Food market Dolac, Zagreb Croatia. Photo: visitzagreb.hr

Croatian residents and companies and organisations have faced a rude shock when recently their new gas/energy bills arrived with sharp and unexpected spikes compared to the previous ones, many expressing absolute inability to pay the new energy costs with the government finding itself in the position of having to subsidise some organisations so they could survive their energy bills. It has all been put down to some generalised energy crisis in EU and the world that is sure to cause price increases in all goods and services. Prime Minister Andrej Plenkovic noted during the past month that vulnerable energy consumers, about 91,000 of them, are currently receiving vouchers of EUR 27 each to pay electricity bills. The program will be expanded to 5,700 beneficiaries of the national compensation for the elderly. Also, a voucher for gas will be introduced, and the amount doubled to EUR 54. A special one-time fee is envisaged for 721,000 pensioners with pensions lower than EUR 531, which will require a total payment of EUR 62 million. Not much help when one hears that energy bills have risen by double or triple amount from previous ones!

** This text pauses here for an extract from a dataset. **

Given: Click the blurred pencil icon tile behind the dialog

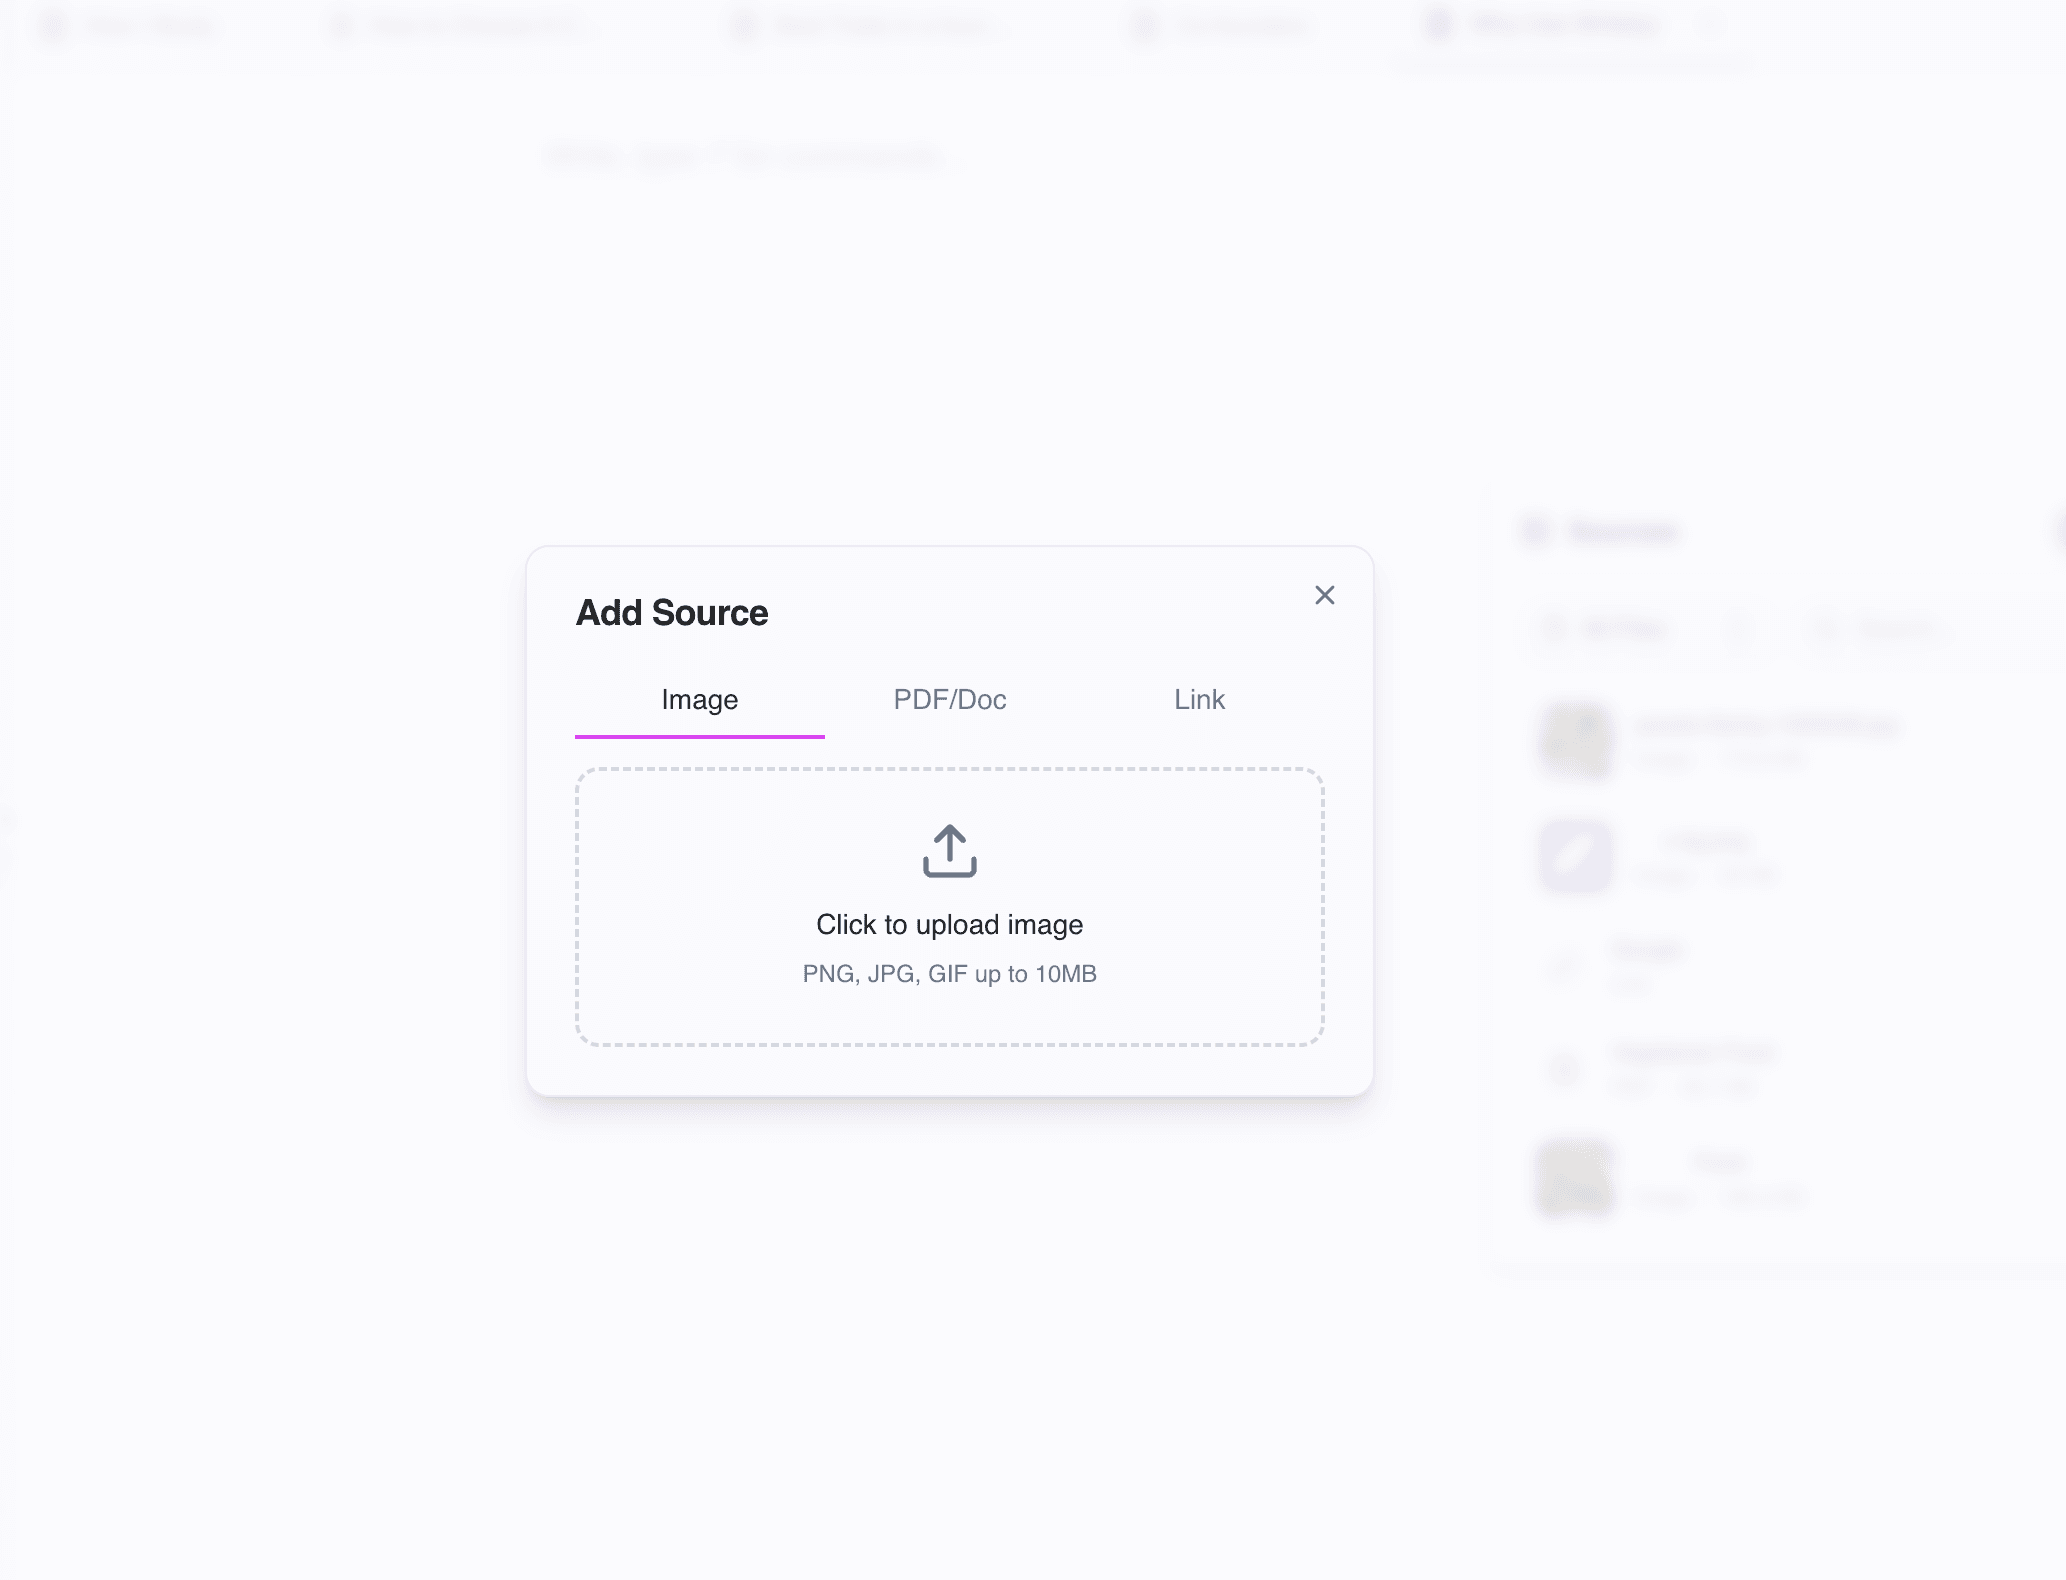Looking at the screenshot, I should [1575, 856].
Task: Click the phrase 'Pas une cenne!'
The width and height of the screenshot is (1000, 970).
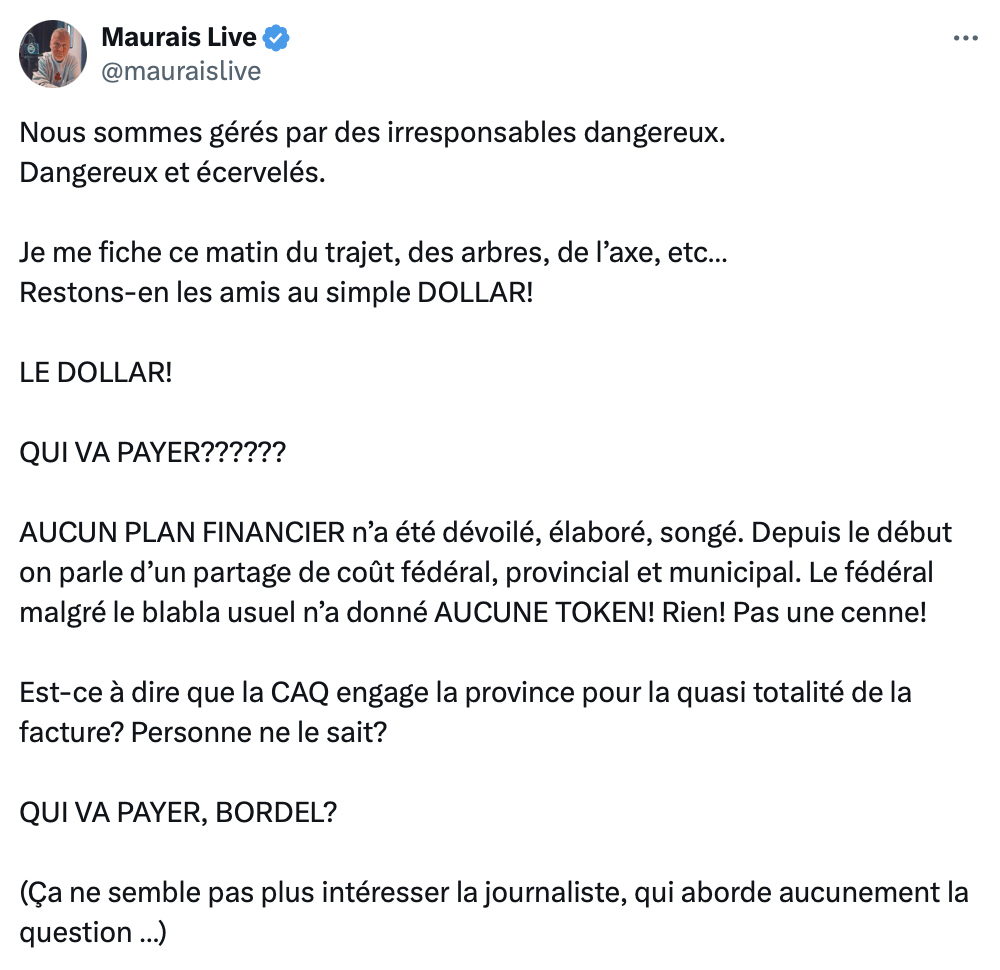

Prime Minister Andrej Plenkovic has also during the past month presented a plan for households, businesses, and farmers that would mitigate the rise in prices and pointed out that without the package the electricity bills would rise by 23 percent from April 1, compared to 79 percent for gas. The measures will become operational on April 1 and will be valid until March 31, 2023.  Plenkovic pointed to the wave of rising prices in Europe caused by the global energy crisis as the main reason for the adoption of the package. Still, the rise of energy costs in Croatia appears much higher than in other countries, especially the West. He did not refer to any possible correlation between prices increases and Croatia’s transitioning into the Eurozone, that is, swapping its kuna currency with the euro in 2023!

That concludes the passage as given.